A preview of the Bank of England's simultaneously publishing its interest-rate decision, the minutes of its policy meeting, and the Quarterly Inflation Report forecasts (QIR) on Thursday
That's Thursday the 6th of August 2015
All due at 1100gmt
This is from Bank of America Merrill Lynch, via the good folks over at eFX
Rate hikes are coming, but not likely till next year:
1- "It will likely highlight that the economy looks stronger than it did three months ago. Growth bounced back to 0.7% QoQ in 2Q, slightly better than the central bank had projected. Productivity looks perkier. Faster supply growth could, in principle, mean weaker inflationary pressures. But probably not in this case as wage growth has picked up smartly too. The expansion seems to be gradually shifting onto a more sustainable footing," BofA projects.
2- "There are probably fewer reasons to think inflation will undershoot the 2% target in the medium term. Indeed, "some" members said in the July minutes that the risk of inflation rising above the target in the medium term had risen. In other words, we do not expect the BoE to push back on the recent upward move in interest rates," BofA adds.
3- "Our call is for the first 25bp BoE hike in February next year, followed by hikes of the same magnitude in August and November," BofA projects.
FX: New paradigm may bring higher vol.
4- "In FX, the impact of Super Thursday has already been felt as the GBP options market has priced in a premium for 6 August particularly in EUR/GBP. As we move into a new paradigm for Bank of England policy communication, a certain amount of adjustment is likely for the FX market as it becomes accustomed to this new format and "what to look out for"," BofA argues.
5- "Given the vast amount of information that will become available at the same time, the initial GBP reaction therefore may not necessarily be the right one in the first few instances and in some regards "Super Thursday" could turn into the UK version of US non-farm payrolls day as one of the most significant trading days for the pound.
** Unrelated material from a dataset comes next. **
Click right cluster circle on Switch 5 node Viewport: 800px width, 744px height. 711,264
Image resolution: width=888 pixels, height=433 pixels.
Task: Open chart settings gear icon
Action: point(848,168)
As such, we would expect GBP volatility to be elevated each quarter when the Minutes and decision are accompanied by the release of the Quarterly Inflation Report," BofA projects.
6- "What will matter for FX markets from the variety of BoE releases is the voting pattern and the extent to which some members' decisions were "finely balanced" from the Minutes and the medium-term inflation projections based on current and market-based rates from the Quarterly Inflation Report. We would isolate these themes as focal points for the currency," BofA argues.
7- "Given the recent rhetoric from the BoE, and David Miles in particular, there is likely to be some market expectation that he has voted for a rate hike to make it a 6-3 decision. Any disappointment on a 7-2 should, however, prove short-lived as Miles is due to leave at the end of the month thus diluting the impact of his decision in any case. More important will be the first public utterances of the newly appointed MPC member Gertjan Vlieghe who will take up his position on 1 September. However, with the decision to hike rates coming into "sharper relief" at the turn of the year, we remain GBP bulls and expect the pound to rally into the start of a rate hike cycle as it has historically done," BofA adds.